Certainly, broad sector exchange-traded funds seem to make little sense; today, for instance, at one point HCA's stock was up 8 percent, WellPoint's was down 6.3 percent and the NYSE Healthcare Index was down around 1 percent.

That means investors are going to have to devote more thought to how they play this sector – and to look for companies that are doing a good job of developing the kinds of new drugs, therapies, devices and other services that the market will value. A new drug reduces the need for surgery; a new device that makes surgery less invasive and less costly; a new post-surgical treatment that makes post-surgical recovery times shorter – all of these will be of tremendous value in the new healthcare universe that the healthcare legislation has created. Or investors can just look for mutual fund managers that have a proven ability to navigate around all the political rhetoric and identify companies likely to do well regardless of what happens to the legislation in the coming years.

Finding those companies is not a simple process, of course. Take the drug companies as one example: In theory, the law will mean that more Americans are able to afford the drugs they need because they will be insured.

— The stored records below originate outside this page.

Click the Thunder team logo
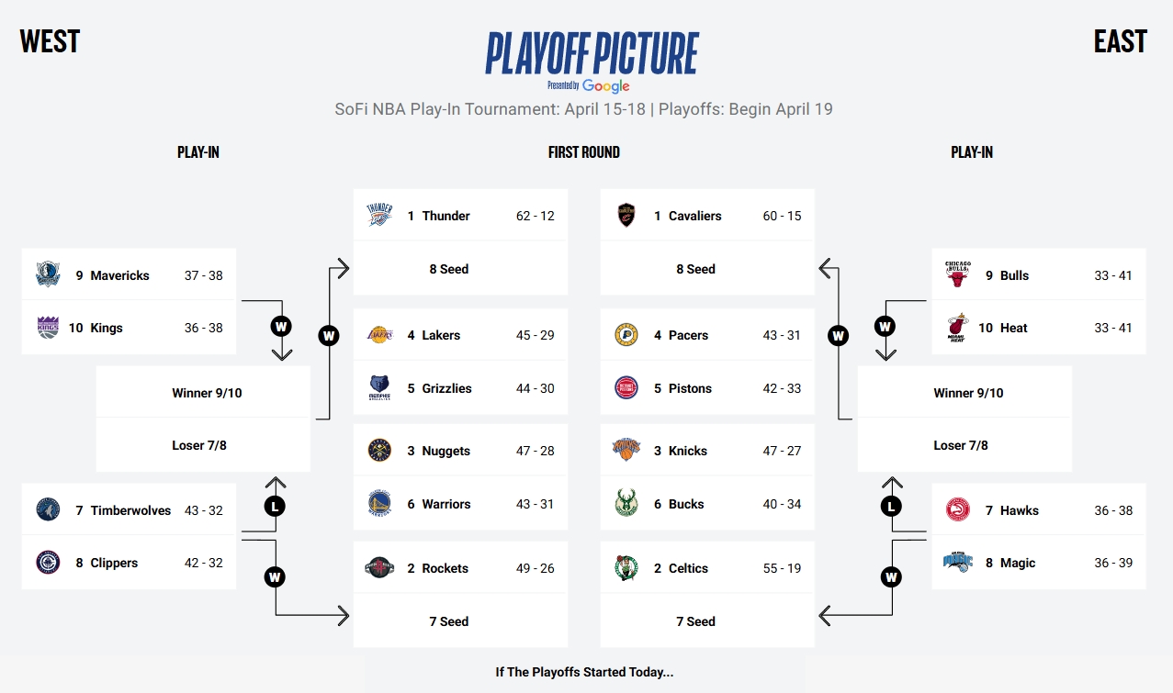 (379, 216)
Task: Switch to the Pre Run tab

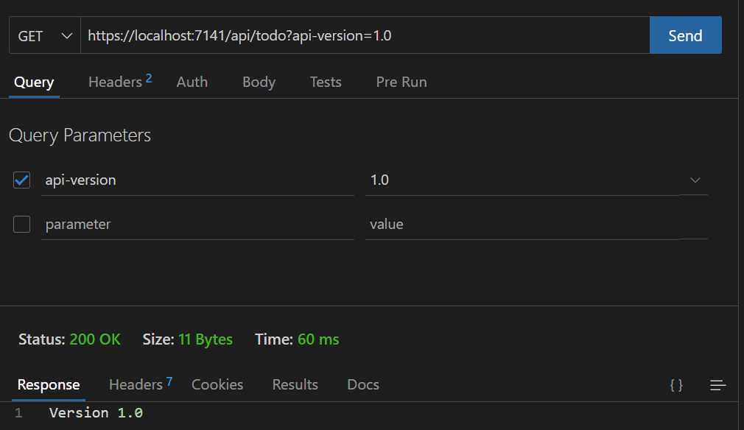Action: (401, 82)
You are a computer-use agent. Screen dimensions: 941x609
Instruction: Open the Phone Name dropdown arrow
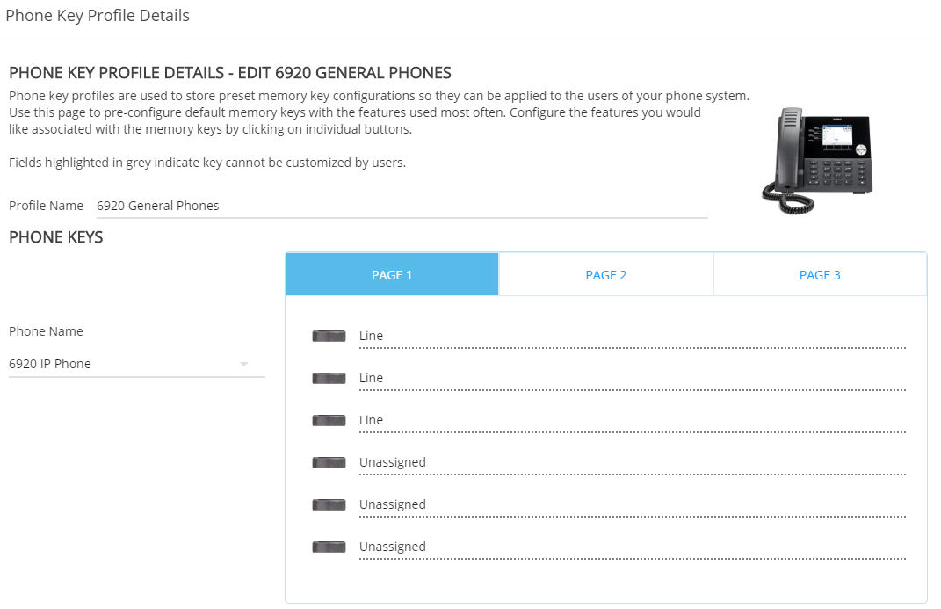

On the other hand, however, insurers will be putting more pressure on drug companies with respect to pricing. That's one reason big pharma stocks are largely lower today in reaction to the verdict. There's a similar scenario in the medical device arena; again, demand may surge while pressure to contain costs also rises. (The complicating factor here is that the law requires these companies to pay a tax on their domestic sales beginning in 2013.)

We don't know how and when these various costs and benefits will hit companies, and how it will play out. Will some of the pharmaceutical companies be better able to deliver lower-cost versions of drugs? Will one device company leap so far ahead of its rivals in technological terms that insurers will have little ability to push back on pricing?

Thursday's market reaction was largely a knee-jerk one: The Supreme Court ruling was a major event for the industry, one that was widely telegraphed in advance and thus one that traders were bound to react to. From here on, however, investing in health-care stocks is going to become more complicated and require more research and analysis. Hospitals will do well – but which hospitals are likely to do best? Insurers still face big challenges – but which one of them will roll out a dramatically successful advertising campaign and thus attract legions of younger, healthy Americans as clients?

As the market response already shows, the only certainty is that the various segments of the health-care sectors will continue to show relatively little correlation. Now investors will have find ways to track the individual stocks within those sub-sectors, in quest of the companies that show the greatest ability to profit from tailwinds or fight the obstacles that have been thrown into their path.

But then, no one said investing was easy.